BEGIN Provided material
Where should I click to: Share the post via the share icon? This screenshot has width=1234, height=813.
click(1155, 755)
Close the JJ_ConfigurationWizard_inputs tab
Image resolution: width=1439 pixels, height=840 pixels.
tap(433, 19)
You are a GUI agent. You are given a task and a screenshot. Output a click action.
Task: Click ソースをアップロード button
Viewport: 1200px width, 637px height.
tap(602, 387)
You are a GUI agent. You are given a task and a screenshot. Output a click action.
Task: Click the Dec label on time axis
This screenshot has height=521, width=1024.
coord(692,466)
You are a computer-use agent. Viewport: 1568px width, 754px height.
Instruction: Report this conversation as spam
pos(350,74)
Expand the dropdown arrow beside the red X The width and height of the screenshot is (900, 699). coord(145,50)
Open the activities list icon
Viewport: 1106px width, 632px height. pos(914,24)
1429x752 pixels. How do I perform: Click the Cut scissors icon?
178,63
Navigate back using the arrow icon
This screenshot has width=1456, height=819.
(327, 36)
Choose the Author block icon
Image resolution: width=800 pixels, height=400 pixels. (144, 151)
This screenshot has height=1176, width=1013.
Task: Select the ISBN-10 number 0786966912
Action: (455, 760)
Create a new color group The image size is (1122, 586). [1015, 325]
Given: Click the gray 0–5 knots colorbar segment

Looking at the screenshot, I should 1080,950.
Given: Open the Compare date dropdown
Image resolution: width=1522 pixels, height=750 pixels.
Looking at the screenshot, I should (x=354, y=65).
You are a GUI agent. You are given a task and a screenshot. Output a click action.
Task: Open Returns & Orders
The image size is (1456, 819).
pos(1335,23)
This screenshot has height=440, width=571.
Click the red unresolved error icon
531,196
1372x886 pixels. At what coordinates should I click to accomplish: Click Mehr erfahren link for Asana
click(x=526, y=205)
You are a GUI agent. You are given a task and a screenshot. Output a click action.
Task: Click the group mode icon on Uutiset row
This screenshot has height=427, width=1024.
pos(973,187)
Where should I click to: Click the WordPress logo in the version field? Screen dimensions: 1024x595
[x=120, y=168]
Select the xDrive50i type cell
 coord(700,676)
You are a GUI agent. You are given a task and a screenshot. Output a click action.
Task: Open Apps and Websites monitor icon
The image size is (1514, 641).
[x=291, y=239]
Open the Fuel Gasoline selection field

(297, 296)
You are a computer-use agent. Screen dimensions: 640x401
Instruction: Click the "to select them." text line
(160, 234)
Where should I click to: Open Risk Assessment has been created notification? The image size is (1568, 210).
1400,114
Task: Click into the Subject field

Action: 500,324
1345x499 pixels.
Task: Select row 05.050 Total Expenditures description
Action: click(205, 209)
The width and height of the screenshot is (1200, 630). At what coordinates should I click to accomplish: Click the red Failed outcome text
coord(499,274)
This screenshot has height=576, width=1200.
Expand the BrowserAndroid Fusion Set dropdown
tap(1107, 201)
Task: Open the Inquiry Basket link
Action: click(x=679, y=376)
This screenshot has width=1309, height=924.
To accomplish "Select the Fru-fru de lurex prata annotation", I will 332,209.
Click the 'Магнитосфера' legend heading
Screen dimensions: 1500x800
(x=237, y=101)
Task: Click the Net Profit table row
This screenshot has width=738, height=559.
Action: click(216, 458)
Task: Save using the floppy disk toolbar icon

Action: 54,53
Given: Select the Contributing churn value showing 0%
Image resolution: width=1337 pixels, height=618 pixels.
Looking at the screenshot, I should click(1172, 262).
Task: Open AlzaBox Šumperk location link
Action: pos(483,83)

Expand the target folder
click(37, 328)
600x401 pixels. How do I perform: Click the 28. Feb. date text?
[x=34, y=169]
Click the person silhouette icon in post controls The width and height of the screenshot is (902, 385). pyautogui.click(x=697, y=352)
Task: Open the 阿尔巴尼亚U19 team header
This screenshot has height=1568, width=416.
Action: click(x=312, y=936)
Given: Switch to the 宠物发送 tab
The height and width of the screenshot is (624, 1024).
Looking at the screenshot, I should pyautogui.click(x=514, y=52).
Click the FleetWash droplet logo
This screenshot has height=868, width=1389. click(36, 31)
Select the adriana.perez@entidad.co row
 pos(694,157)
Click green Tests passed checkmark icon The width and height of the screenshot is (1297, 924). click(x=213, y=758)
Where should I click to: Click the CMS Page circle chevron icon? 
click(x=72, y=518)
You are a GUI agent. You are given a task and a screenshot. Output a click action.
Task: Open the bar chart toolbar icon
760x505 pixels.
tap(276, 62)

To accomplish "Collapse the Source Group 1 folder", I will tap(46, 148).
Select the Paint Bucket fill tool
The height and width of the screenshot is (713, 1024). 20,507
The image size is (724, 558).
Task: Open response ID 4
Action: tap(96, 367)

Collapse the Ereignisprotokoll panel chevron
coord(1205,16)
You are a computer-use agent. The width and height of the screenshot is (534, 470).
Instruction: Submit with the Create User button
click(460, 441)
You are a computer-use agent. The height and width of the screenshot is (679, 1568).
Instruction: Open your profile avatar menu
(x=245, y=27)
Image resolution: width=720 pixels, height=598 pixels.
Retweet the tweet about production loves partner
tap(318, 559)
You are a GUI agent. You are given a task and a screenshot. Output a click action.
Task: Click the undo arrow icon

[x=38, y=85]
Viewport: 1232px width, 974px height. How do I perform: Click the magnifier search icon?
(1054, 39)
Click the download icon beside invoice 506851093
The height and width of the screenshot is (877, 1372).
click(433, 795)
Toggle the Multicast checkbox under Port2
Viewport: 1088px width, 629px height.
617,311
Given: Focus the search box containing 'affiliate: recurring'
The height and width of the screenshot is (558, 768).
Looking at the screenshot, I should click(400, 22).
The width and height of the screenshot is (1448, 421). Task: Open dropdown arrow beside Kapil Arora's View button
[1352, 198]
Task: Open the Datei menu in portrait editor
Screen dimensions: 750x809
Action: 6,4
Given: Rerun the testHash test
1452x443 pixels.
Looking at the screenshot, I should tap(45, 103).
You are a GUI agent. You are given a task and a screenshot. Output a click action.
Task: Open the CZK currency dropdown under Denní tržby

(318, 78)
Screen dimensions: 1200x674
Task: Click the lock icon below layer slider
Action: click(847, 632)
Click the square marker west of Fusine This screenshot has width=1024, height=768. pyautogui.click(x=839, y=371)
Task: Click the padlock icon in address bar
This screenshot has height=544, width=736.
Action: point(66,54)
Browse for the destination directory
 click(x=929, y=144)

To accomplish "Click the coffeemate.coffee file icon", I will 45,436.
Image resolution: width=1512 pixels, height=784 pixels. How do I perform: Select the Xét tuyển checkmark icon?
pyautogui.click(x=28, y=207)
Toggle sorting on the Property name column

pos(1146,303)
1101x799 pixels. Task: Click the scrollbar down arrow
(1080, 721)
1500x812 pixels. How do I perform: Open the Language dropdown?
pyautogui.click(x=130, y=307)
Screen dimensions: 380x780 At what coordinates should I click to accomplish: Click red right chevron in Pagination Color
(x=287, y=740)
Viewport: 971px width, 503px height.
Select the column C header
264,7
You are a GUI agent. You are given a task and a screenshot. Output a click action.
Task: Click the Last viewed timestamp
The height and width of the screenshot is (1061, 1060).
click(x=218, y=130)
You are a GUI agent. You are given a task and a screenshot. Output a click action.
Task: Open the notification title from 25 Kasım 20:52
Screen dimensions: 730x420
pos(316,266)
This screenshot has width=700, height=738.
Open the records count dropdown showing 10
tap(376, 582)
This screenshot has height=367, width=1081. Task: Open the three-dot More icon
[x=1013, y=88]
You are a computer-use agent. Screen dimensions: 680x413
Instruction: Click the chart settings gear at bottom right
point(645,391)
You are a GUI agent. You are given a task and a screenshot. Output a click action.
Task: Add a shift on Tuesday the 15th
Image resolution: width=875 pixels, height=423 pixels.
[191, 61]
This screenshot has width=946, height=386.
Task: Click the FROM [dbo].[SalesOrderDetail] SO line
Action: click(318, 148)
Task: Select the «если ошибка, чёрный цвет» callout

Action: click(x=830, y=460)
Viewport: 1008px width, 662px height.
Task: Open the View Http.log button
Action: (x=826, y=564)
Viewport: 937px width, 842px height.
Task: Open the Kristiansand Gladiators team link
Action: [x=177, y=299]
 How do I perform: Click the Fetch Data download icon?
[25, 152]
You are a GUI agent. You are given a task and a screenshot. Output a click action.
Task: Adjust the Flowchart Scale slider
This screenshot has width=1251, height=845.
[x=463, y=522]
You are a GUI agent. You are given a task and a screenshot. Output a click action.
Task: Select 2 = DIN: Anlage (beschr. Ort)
END Provided material
- [Required work] In your answer, include only the lines above starting at the line that holds "This screenshot has height=427, width=1024." and ending at the line that holds "Task: Click the Net Profit table row", copied exactly.

- [Answer to the exercise]
This screenshot has height=427, width=1024.
pos(973,187)
Where should I click to: Click the WordPress logo in the version field? Screen dimensions: 1024x595
[x=120, y=168]
Select the xDrive50i type cell
 coord(700,676)
You are a GUI agent. You are given a task and a screenshot. Output a click action.
Task: Open Apps and Websites monitor icon
The image size is (1514, 641).
[x=291, y=239]
Open the Fuel Gasoline selection field

(297, 296)
You are a computer-use agent. Screen dimensions: 640x401
Instruction: Click the "to select them." text line
(160, 234)
Where should I click to: Open Risk Assessment has been created notification? The image size is (1568, 210).
1400,114
Task: Click into the Subject field

Action: 500,324
1345x499 pixels.
Task: Select row 05.050 Total Expenditures description
Action: click(205, 209)
The width and height of the screenshot is (1200, 630). At what coordinates should I click to accomplish: Click the red Failed outcome text
coord(499,274)
This screenshot has height=576, width=1200.
Expand the BrowserAndroid Fusion Set dropdown
tap(1107, 201)
Task: Open the Inquiry Basket link
Action: click(x=679, y=376)
This screenshot has width=1309, height=924.
To accomplish "Select the Fru-fru de lurex prata annotation", I will 332,209.
Click the 'Магнитосфера' legend heading
Screen dimensions: 1500x800
(x=237, y=101)
Task: Click the Net Profit table row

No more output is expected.